39:14And they're like, this guy's insane. Well, bro, when you get stabbed in the face and you almost fucking die on the street for real, you wake up with a different understanding that it can go away like that.
39:25You know? And, um, that changed me, that whole thing.
39:30You know? Like, I I was
39:32I I just don't take it for granted, dude. I just I I just don't. You never told me that that was the effect the stabbing had on you.
39:38Oh, yeah. Yeah.
39:39Woke up the next day and I was like
39:42That could be You you you, uh, I said earlier that you see things pretty well. And I've only asked a couple people this on the show just because I don't value their opinion.
39:51But with you, I'll be honest with you guys.

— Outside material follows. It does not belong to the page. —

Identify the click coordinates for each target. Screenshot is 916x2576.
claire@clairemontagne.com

Like, there's been so many things this dude has told me the last seven or eight years, whether it be in the world or geopolitically or business or what he was going to do in some of his businesses, and then they've happened.
40:06Mhmm. They don't always happen in the time frame. No.
40:09Sometimes they're later. Sometimes they're earlier. Everything always takes longer for me.
40:12But, man, it's happened. Right? And so AI is something you're really getting deeply involved with now.
40:18A year ago, when we're talking about, you're like, I don't know anything about that. You at some point, you went, that's not gonna be good enough as a business leader. That's right.
40:25I need to know about this. That's right. I need to educate myself.
40:28It'd be like some guy back in the day going, I don't know about cell phones. Like, you gotta know. Right?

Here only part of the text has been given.